The world's biggest genetic database

The most comprehensive database available for molecular biologists is GenBank, an open access resource that contains an annotated collection of all publicly available sequenced DNA and its translation into proteins. GenBank was founded by NCBI in 1982, and over the last three decades, the data it houses has grown exponentially, doubling every 18 months. As of August 2012, GenBank contained over 143 billion nucleobases.

Every sequence has a unique GenBank identifier that will directly retrieve its full sequence record. Here are some examples of database IDs:

CAA79696
NP_778203
263191547
BC043443
NM_002020

You can also search by submitter/author name in the format last_name first_initials (e.g., Smith JR). To search for an exact match, enclose it in quotation marks.
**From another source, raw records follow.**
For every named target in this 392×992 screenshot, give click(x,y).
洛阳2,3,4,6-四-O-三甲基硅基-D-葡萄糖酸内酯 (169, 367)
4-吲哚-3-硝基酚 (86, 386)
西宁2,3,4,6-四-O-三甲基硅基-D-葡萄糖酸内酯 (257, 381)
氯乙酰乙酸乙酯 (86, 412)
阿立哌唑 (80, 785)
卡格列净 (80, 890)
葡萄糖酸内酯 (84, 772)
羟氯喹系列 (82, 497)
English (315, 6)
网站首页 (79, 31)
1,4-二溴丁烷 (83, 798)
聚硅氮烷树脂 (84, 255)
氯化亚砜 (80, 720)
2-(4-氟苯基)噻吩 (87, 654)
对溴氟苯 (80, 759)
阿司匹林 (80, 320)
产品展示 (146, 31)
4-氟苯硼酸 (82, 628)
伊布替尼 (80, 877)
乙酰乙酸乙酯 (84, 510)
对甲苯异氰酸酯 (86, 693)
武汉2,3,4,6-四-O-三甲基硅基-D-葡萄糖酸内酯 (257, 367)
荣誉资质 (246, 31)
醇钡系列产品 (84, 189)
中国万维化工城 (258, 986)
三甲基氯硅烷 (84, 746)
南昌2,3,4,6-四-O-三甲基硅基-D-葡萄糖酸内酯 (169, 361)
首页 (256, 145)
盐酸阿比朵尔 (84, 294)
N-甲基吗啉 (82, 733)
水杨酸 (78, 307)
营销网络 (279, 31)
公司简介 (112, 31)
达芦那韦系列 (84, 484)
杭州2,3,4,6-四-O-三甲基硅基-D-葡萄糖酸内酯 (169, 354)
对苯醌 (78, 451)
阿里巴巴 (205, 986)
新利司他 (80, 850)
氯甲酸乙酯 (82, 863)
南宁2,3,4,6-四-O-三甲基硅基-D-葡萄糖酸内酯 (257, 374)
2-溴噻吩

"contactin associated protein"
"duchenne muscular dystrophy"

You can also restrict your search by using Boolean operators (AND, OR, NOT) as well as use specific subsets of records.

Assignment

GenBank comprises several subdivisions:

Nucleotide¹: a collection of nucleic acid sequences from several sources
Genome Survey Sequence² (GSS): uncharacterized short genomic sequences
Expressed Sequence Tags³ (EST): uncharacterized short cDNA sequences

Searching the Nucleotide database with general text queries will produce the most relevant results. You can also use a simple query based on protein name, gene name or gene symbol.
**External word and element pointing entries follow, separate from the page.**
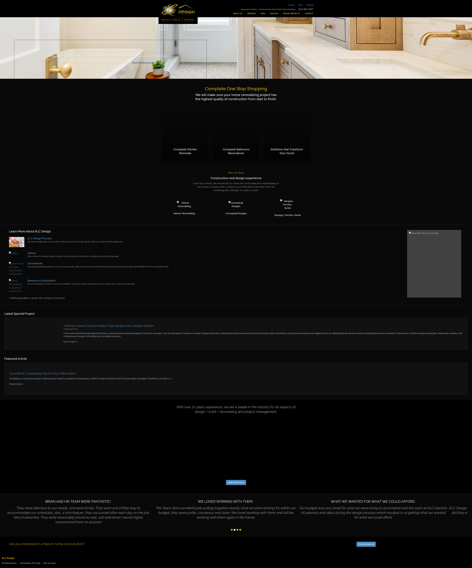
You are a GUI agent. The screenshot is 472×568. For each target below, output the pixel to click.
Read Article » (16, 384)
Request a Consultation (41, 280)
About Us (237, 14)
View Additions (140, 62)
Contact (309, 14)
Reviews (310, 5)
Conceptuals (35, 263)
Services (251, 14)
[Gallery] (13, 253)
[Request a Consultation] (16, 291)
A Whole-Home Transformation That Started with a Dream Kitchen (108, 326)
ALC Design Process (39, 238)
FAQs (263, 14)
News (300, 5)
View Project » (70, 342)
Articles (291, 5)
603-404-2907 (50, 563)
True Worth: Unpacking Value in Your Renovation (42, 373)
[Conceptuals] (16, 274)
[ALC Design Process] (16, 246)
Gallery (274, 14)
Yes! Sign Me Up (366, 544)
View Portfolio (236, 482)
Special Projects (291, 14)
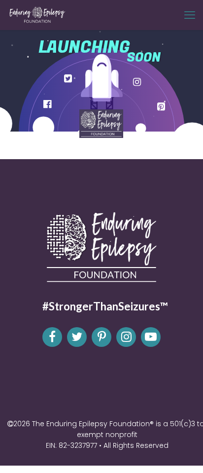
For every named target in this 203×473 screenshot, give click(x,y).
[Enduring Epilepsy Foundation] (37, 14)
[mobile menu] (189, 14)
To limit your search to only certain kinds of records, you can search using GenBank's Limits⁴ page or alternatively use the Filter your results field to select categories of records after a search.

If you cannot find what you are searching for, check how the database interpreted your query by investigating the Search details field on the right side of the page. This field automatically translates your search into standard keywords.

For example, if you search for Drosophila, the Search details field will contain

Drosophila[All Fields]

and you will obtain all entries that mention Drosophila (including all its endosymbionts). You can restrict your search to only organisms belonging to the Drosophila genus by using a search tag and searching for

Drosophila[Organism]

Write a function recordCount that takes an organism name (string) as its first argument. The function also has a second optional parameter publicationDate that either takes a datetime.date object or a tuple of two datetime.date objects. The function must return the number of records that have been deposited in GenBank with the given organism name. If a single date is passed to the parameter publicationDate, the record count must be restricted to the records published at the given date. If a tuple containing two dates is passed to the parameter publicationDate, the record count must be restricted to the records published between the two given dates.

Example

        >>> from datetime import date
>>> recordCount('Anthoxanthum')
84506
>>> recordCount('Anthoxanthum', publicationDate=date(2003, 8, 2))
4
>>> recordCount('Anthoxanthum', publicationDate=(date(2003, 7, 25), date(2005, 12, 27)))
7
>>> recordCount('Stenosemella', publicationDate=(date(2000, 11, 9), date(2012, 8, 9)))
22

Programming shortcut

NCBI's databases, such as PubMed, GenBank, GEO, and many others, can be accessed via Entrez, a data retrieval system offered by NCBI. For direct access to Entrez, you can use Biopython's Bio.Entrez module.

The Bio.Entrez.esearch() function will search any of the NCBI databases. This function takes the following arguments:

db: the database to search; for example, this field can be nucleotide for GenBank or pubmed for PubMed
term: The search term for the "Query" field. You can use search tags here.

We will now demonstrate a quick search for the rbcL gene in corn (Zea mays):

        >>> from Bio import Entrez
>>> Entrez.email = 'your_name@your_mail_server.com'
>>> handle = Entrez.esearch(db='nucleotide', term='"Zea mays"[Organism] AND rbcL[Gene]')
>>> record = Entrez.read(handle)
>>> int(record['Count'])
6 # surely this value will change over time because GenBank is constantly updated

Note that when you request Entrez databases you must obey NCBI's requirements⁵:

for any series of more than 100 requests, access the database on the weekend or outside peak times in the US
make no more than three requests every second
fill in the Entrez.email field so that NCBI can contact you if there is a problem
be sensible with your usage levels; if you want to download whole mammalian genomes, use NCBI's FTP⁶.